Marc-Emmanuel Soriano translated by Amanda Gann
Clarisse Makundul Productions
Finborough Theatre

Ola Teniola and Wisdom Iheoma Credit: Ali Wright
Wisdom Iheoma and Ola Teniola Credit: Ali Wright

Marc-Emmanuel Soriano’s play One Who Wants to Cross (Un Qui Veut Traverser), first performed in France, is essentially a lyrical monologue with the occasional briefest contribution from a second character. There is a mood of melancholy, and many of the things said in the piece can feel like a form of mourning for the plight of those so desperate they are trying to move across borders.
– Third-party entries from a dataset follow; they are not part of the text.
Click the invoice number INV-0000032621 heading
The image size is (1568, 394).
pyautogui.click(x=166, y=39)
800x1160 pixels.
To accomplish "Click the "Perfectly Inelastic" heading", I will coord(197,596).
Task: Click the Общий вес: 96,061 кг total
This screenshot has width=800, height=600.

We never see or hear about those who control the borders, the politicians who are ready to swiftly welcome anyone with wealth. Instead, this is a glimpse of those forced to endure terrible journeys that include en route being robbed by soldiers, perhaps sleeping on cold beaches waiting for transport and forced to persuade ruthless people smugglers to give them a cramped spot on a boat that is little more than a floating, overcrowded coffin.
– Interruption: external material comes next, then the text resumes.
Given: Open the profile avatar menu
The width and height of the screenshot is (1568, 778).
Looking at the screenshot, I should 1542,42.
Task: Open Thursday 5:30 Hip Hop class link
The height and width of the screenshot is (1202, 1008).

Two men stand or sit either side of the traverse set with its central raised triangle reminiscent of the bow of a boat, the stones lining its side conjuring up the sense of a beach. The men are never clearly identified and neither are the people that our narrator, the actor Wisdom Iheoma, describes in terms that, like the title of the play, emphasise their anonymous isolation. They are simply “one who gets into a boat” or “one who sleeps by the jetty”.

Rarely does the narrator focus on anyone. There is a heavy remoteness to the fragmented account. When a particular body is given more space, it is to the woman found dead by fellow travellers in the boat carrying them to an unknown destination. They make an intimate search of the body before sliding her body into the sea.

There is rarely anything positive about the people described. The play's sympathies are with the migrants, but the people smugglers are cold, ominous and at times even menacing. The only journalist to appear in the narrative can tell you how to make a stack of money on smuggling. He knows because he does it.

The migrant who arrives somewhere says such things as, “I am a puddle… I am a feast for a bug… I am a President’s heel.”

Despite its fine poetic evocation of vulnerable people, the play is not easy to follow. Its meaning can be lost in the poetry, in the metaphors, in the anonymity of the characters and scenes. The fractured journey of the migrants is also a fractured narrative held together not by a single story but by a theme and a mood. As a poetic testament to those who suffer, it might work better as a poem on the page, to be read, reflected on and mulled over rather than the spoken monologue of a single actor.